Lenovo makes a wide range of tablets running both Windows 8 and Windows RT, as well as some cheaper Android tablets too. However, the new Lynx is a top-of-the-range Windows 8 model that focuses on stylish design and entertainment features.
Lenovo IdeaTab Lynx review: screen
The Lynx certainly makes a good first impression, with the 11.6-inch tablet measuring just 9.5mm thick and weighing 640g – about 20g lighter than the latest 9.7-inch iPad.
It doesn’t have the ultra-high definition display of the Retina iPad, but the IPS panel provides a very bright and colourful image with its native 1366x768 resolution – so bright, in fact, that we were able to turn the brightness down to about 40 percent and still get a good, clear image while watching streaming video during our battery tests.
Lenovo IdeaTab Lynx review: build quality
However, closer inspection does reveal a few small weaknesses. The back panel appears to be made from quite lightweight plastic, and the buttons and port covers arranged around the edge of the device feel a bit flimsy, so the Lynx could isn't what we'd call sturdy. The speakers also sound rather thin and tinny, although there are both headphone and micro-HDMI connectors available if you want to hook it up to speakers or a larger screen.
Lenovo IdeaTab Lynx review: performance
The Lynx is powered by a dual-core Intel Atom processor running at 1.8GHz. That’s a netbook-class processor, so the fact that it scored only 1415 when running the PCMark 7 benchmark is hardly surprising.
However, that’s in line with similar Atom-based devices such as HP’s Envy X2 tablet, and it’s perfectly adequate for basic tasks such as web browsing and a spot of work in Word or Excel.
The Lynx also feels smooth and responsive when using its touch screen controls, but the main disadvantage of the Atom processor is that it supports a maximum of 2GB of memory.
The Lynx might struggle with more demanding tasks, due to the processor and RAM, so it isn’t quite a replacement for a conventional laptop for serious work. Don’t expect to edit and render HD video in record time, for example.
It’s a little light on storage too – almost 27GB of the 64GB solid-state storage is taken up by Windows itself, which only leaves you about 37GB for your own files. Fortunately, there’s a micro-SD slot that will allow you to add another 32GB storage if you need to.
The Atom processor also relies on the old Intel GMA integrated graphics, which means that your gaming activity will probably be restricted to casual games such as Angry Birds.
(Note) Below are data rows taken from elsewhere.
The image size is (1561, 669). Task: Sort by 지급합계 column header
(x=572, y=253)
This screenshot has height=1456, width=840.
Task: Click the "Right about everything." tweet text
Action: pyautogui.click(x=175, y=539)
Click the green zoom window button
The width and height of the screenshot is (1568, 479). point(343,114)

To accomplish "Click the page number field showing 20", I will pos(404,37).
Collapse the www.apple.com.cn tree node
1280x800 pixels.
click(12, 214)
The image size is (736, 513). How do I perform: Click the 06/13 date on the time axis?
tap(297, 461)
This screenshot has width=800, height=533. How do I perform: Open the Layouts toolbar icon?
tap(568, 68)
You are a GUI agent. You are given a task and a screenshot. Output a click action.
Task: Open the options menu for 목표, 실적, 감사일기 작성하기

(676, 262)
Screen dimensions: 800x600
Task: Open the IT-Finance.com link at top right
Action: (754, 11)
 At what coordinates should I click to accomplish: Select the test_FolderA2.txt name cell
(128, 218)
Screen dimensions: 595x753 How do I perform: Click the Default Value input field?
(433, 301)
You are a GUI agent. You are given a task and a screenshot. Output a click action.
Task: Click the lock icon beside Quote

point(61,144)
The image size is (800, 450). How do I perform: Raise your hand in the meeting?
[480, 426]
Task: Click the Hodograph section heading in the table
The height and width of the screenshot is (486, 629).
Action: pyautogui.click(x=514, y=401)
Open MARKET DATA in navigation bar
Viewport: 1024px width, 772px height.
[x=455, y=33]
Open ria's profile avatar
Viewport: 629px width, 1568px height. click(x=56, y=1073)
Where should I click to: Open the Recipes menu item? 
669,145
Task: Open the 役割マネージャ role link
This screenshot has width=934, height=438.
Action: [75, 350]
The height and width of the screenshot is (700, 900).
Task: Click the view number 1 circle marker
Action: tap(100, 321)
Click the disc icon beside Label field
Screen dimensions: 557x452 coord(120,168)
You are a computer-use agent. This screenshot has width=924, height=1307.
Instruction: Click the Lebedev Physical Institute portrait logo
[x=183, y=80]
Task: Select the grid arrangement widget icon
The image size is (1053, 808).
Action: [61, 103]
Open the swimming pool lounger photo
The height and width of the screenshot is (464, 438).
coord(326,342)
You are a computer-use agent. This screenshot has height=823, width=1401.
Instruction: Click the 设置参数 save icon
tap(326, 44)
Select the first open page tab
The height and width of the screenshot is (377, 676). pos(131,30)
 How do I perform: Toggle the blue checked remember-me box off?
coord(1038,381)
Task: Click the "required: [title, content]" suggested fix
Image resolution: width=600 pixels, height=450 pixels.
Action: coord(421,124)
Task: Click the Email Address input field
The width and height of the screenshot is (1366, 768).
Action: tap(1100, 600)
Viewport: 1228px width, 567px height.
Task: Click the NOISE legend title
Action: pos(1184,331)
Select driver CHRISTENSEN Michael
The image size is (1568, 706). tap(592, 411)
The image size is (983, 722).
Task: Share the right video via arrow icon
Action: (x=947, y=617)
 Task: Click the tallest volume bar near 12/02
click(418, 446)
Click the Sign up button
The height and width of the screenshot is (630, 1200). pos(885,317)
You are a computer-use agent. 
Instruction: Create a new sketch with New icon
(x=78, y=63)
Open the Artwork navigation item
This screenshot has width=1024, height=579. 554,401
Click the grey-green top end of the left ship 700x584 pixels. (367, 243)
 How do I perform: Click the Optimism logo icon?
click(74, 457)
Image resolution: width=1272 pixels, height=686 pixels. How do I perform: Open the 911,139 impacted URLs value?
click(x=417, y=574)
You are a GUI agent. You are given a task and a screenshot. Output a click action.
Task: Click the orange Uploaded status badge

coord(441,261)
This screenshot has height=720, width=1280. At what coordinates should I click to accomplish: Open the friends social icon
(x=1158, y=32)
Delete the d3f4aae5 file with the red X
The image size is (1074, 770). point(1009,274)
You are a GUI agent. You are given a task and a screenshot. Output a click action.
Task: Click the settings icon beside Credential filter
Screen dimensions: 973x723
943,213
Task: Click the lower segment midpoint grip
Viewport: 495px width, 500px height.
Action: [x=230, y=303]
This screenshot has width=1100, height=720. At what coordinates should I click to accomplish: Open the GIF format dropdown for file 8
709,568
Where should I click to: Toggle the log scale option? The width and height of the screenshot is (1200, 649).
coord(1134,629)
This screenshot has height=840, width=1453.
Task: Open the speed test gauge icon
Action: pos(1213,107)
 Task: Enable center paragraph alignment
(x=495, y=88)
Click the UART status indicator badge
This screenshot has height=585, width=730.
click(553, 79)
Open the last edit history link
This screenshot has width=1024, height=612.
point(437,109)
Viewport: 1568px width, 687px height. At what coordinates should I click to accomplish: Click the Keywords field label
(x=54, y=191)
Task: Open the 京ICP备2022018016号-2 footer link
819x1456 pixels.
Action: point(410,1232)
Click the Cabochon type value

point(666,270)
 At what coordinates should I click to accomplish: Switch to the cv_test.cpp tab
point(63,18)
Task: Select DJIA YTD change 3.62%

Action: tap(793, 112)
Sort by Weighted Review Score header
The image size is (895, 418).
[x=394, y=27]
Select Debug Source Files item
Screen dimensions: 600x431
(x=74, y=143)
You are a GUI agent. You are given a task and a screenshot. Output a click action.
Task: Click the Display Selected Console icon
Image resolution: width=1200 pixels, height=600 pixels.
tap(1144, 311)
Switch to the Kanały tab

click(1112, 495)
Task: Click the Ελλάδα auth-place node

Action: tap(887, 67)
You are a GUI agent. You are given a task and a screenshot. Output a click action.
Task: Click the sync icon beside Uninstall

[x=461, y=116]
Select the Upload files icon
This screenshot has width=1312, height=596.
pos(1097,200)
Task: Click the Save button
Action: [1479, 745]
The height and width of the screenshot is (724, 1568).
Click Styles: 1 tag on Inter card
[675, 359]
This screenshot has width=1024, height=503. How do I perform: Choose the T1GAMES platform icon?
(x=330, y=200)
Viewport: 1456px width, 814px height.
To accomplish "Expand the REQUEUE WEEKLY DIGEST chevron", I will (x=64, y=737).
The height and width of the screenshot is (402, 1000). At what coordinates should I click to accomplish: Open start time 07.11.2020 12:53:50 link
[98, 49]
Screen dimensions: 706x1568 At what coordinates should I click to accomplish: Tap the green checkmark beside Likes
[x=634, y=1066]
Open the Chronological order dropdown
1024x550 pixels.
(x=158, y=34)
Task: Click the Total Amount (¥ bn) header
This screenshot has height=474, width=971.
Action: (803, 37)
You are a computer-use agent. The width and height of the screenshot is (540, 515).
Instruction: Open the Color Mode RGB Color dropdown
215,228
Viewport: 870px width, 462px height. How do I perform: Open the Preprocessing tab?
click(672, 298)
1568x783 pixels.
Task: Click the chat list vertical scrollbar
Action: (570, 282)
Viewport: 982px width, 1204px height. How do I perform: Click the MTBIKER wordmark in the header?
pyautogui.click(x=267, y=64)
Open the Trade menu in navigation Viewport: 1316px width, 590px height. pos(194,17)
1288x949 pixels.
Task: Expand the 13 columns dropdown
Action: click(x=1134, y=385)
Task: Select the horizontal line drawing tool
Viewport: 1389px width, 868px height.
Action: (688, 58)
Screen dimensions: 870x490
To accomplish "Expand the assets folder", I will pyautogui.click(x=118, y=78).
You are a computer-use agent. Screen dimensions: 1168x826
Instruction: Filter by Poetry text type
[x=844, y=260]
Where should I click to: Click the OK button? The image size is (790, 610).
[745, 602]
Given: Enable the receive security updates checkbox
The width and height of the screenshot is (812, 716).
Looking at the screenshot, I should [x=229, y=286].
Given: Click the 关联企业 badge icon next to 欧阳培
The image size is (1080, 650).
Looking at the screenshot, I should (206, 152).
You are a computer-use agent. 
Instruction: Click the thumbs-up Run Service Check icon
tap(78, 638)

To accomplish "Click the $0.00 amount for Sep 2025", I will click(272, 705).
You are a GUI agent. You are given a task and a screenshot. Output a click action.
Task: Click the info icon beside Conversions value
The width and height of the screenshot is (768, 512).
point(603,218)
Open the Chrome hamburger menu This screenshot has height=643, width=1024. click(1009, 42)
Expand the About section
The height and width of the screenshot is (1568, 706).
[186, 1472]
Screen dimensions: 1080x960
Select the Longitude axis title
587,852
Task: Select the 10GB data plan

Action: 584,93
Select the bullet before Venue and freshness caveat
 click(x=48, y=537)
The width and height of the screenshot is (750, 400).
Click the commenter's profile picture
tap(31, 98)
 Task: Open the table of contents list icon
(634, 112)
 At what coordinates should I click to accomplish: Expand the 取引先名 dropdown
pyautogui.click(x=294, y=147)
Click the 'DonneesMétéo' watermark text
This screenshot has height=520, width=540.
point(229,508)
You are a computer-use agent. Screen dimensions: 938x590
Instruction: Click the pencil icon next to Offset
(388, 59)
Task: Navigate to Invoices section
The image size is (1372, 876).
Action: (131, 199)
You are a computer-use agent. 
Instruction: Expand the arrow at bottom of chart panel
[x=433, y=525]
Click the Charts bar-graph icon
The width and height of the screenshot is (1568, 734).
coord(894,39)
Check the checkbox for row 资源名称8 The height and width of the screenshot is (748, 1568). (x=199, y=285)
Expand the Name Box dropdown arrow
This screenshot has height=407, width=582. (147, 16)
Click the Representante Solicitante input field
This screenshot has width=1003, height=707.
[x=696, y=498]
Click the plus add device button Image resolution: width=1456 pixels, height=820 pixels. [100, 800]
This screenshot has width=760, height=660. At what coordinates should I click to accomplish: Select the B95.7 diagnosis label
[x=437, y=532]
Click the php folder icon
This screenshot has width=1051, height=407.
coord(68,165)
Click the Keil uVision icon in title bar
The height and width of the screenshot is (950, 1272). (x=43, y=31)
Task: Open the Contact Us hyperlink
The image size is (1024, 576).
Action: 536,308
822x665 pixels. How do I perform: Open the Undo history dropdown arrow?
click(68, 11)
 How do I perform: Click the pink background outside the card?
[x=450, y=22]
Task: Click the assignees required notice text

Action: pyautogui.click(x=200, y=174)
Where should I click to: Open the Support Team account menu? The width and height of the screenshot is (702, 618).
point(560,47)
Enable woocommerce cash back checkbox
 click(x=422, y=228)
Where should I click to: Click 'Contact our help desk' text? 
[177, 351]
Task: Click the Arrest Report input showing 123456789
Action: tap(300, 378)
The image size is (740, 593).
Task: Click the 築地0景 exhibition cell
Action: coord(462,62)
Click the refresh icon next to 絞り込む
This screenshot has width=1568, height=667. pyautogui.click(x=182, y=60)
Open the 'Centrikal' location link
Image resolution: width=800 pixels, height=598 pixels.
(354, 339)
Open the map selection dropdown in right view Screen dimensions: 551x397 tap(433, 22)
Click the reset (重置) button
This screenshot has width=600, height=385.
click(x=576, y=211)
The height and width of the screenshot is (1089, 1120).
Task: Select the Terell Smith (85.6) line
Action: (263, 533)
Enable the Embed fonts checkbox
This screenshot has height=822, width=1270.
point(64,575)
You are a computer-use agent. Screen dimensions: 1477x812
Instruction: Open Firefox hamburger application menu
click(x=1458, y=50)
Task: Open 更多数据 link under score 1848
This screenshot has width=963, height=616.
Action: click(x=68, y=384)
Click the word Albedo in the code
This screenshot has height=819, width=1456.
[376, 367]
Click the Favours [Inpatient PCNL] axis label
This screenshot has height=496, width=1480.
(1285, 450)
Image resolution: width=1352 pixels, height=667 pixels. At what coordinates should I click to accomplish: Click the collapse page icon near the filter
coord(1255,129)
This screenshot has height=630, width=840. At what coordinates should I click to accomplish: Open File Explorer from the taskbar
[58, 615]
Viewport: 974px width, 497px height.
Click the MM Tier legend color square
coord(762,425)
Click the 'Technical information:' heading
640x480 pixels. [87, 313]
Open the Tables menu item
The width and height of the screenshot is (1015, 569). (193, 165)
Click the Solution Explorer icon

However, the modest processor does mean that battery life is very good – we got a full eight hours of streaming video out of the Lynx, so it should certainly see you through a long train or plane journey.
Lenovo IdeaTab Lynx review: keyboard dock
Like the HP Envy X2, the Lynx can also be used with a keyboard dock that includes a pair of USB 2.0 ports as well as a second battery that will double the eight-hour battery life. The keyboard is fairly sturdy and comfortable to use, with a full-size set of keys that have a decent amount of travel. However, the trackpad is very small – just 75x40mm – and the hinge mechanism that allows you to attach the Lynx to the keyboard is surprisingly stiff and inelegant.
Lenovo IdeaTab Lynx review: value
We were disappointed to see that Lenovo’s website lists the Lynx tablet on its own for a hefty £800, and we confirmed with Lenovo that the optional keyboard dock will set you back a further £120.
We’ve seen the Lynx for sale online with the keyboard bundled in for around £600, though, so it’s worth shopping around to make sure you get the tablet and dock together.
HP's Envy X2 has a very similar design and specification, but is better built. It has just dropped in price to £699 including the keyboard dock, but if your budget won't stretch that far, the Lynx - with its keyboard bundled - for £600 is a good deal.